Is it possible for you to test this with 2.6.38-rc4? At least the user
level tools, just do:

[acme@felicio linux]$ make help | grep perf
perf-tar-src-pkg - Build perf-2.6.38-rc3.tar source tarball
perf-targz-src-pkg - Build perf-2.6.38-rc3.tar.gz source tarball
perf-tarbz2-src-pkg - Build perf-2.6.38-rc3.tar.bz2 source tarball
[acme@felicio linux]$

Pick one of these targets on the source tree for 2.6.38-rc4, move the
tarball to the machine where you need to run the older kernel (.37,
right?) and try building and running it there.

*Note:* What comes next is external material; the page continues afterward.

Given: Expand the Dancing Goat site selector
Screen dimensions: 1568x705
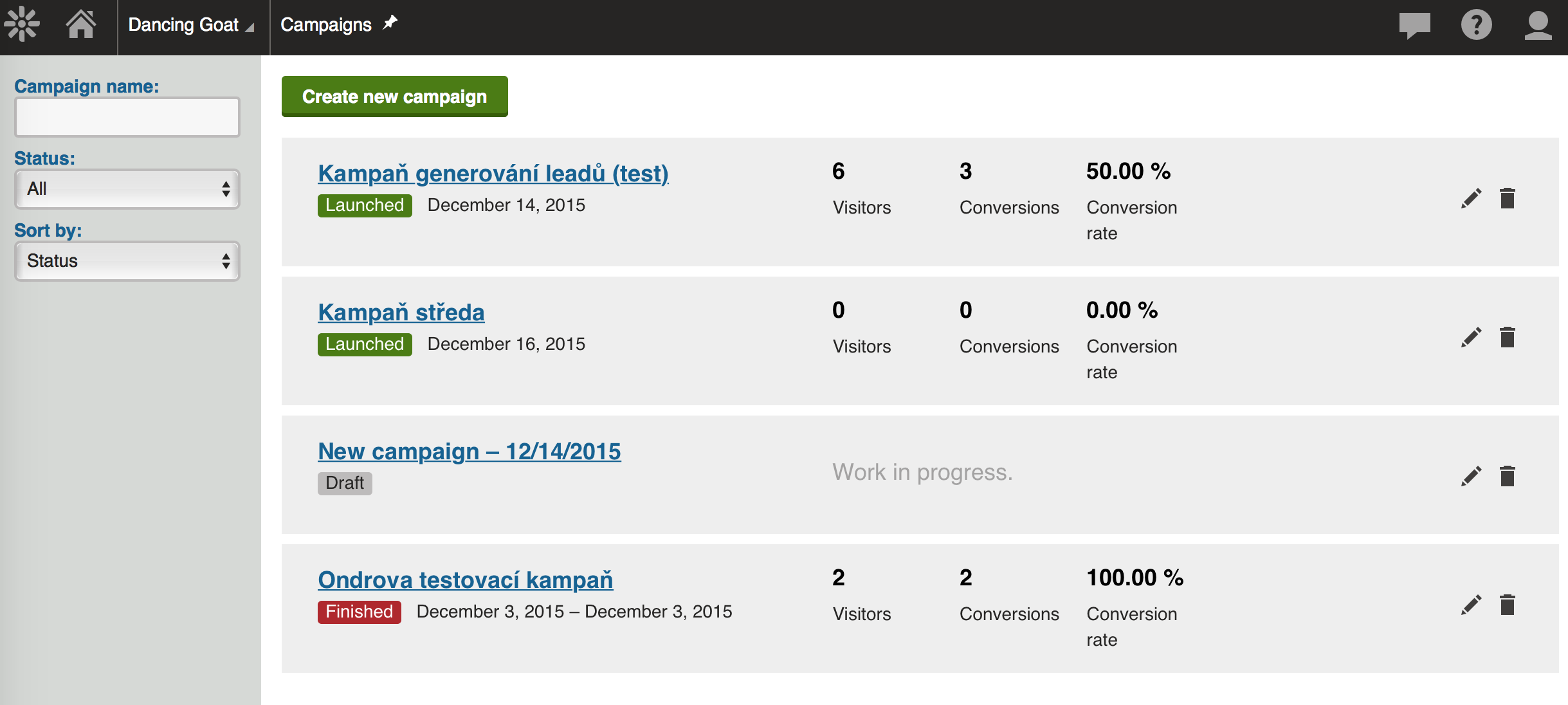Looking at the screenshot, I should pyautogui.click(x=192, y=26).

Either or just build the new tools and run it on the older kernel.

There were several changes to better inform about lost events due to
heavy load that may be at play in your case.

- Arnaldo

2011-02-11 00:57:42

by Arun Sharma

[permalink] [raw]
Subject: Re: 2.6.37 kernel warning in perf_events code

On Thu, Feb 10, 2011 at 4:42 PM, Arnaldo Carvalho de Melo
<[email protected]> wrote:
> Is it possible for you to test this with 2.6.38-rc4? At least the user
> level tools, just do:

I tried the 2.6.38rc3 perf binary on two machines:

kernel = 2.6.37: The machine hung solid on the first try.
kernel = 2.6.38rc3: I could run it 10 times in a loop and no bad runs.

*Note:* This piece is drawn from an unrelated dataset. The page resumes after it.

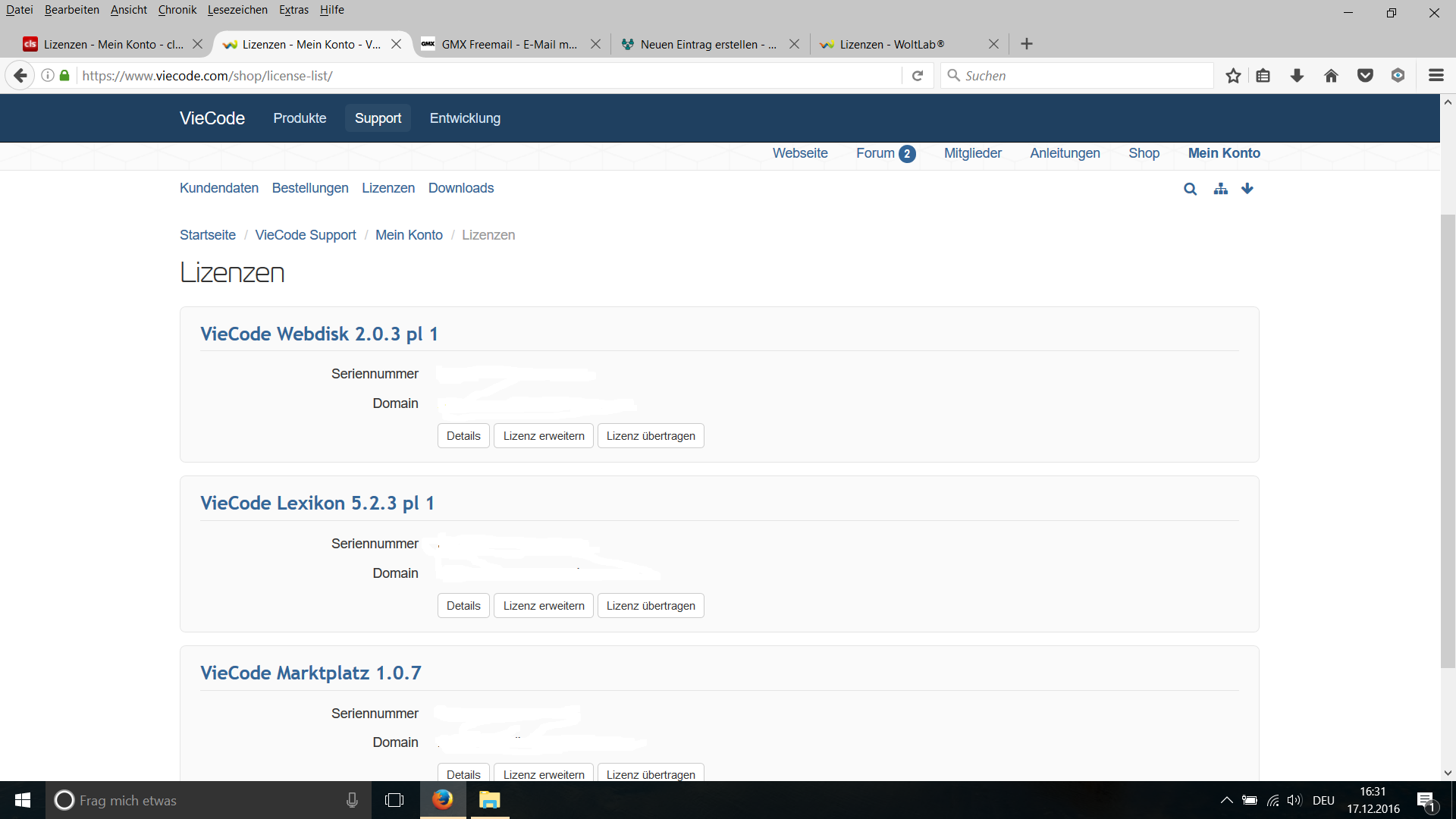Open the Pocket icon in toolbar
Image resolution: width=1456 pixels, height=819 pixels.
click(1365, 76)
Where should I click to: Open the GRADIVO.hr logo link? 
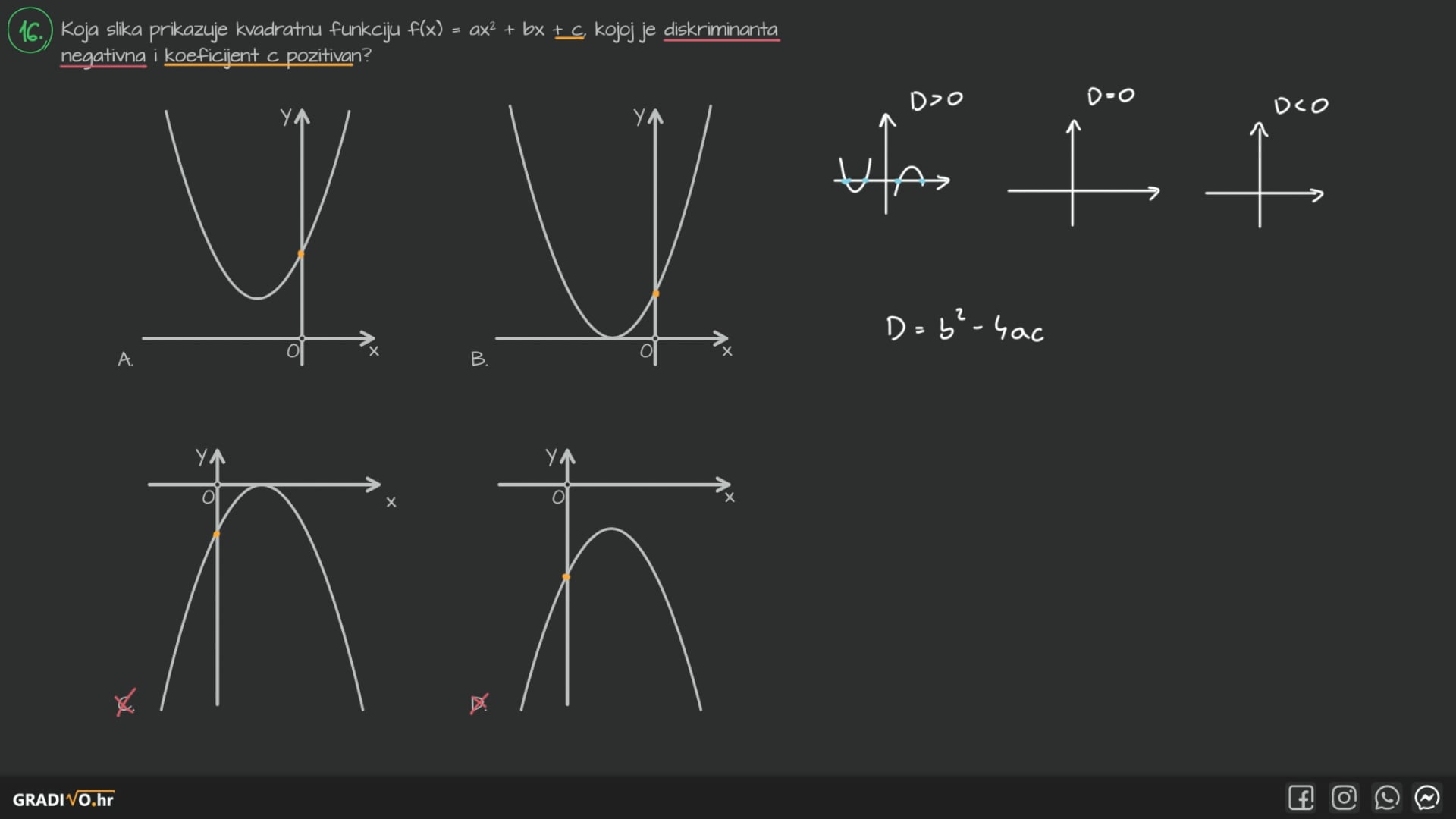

Looks like this is already fixed in newer kernels.

-Arun

2011-02-11 13:13:06

by Peter Zijlstra

[permalink] [raw]
Subject: Re: 2.6.37 kernel warning in perf_events code

On Thu, 2011-02-10 at 16:57 -0800, Arun Sharma wrote:
> On Thu, Feb 10, 2011 at 4:42 PM, Arnaldo Carvalho de Melo
> <[email protected]> wrote:
> > Is it possible for you to test this with 2.6.38-rc4? At least the user
> > level tools, just do:
>
> I tried the 2.6.38rc3 perf binary on two machines:
>
> kernel = 2.6.37: The machine hung solid on the first try.
> kernel = 2.6.38rc3: I could run it 10 times in a loop and no bad runs.
>
> Looks like this is already fixed in newer kernels.

I couldn't actually reproduce on .37 with the given details, so while
its already fixed it would be nice to figure out what patch fixed it so
we can make sure it ends up in .37-stable.

Could you provide exact reproduction details or maybe bisect the thing?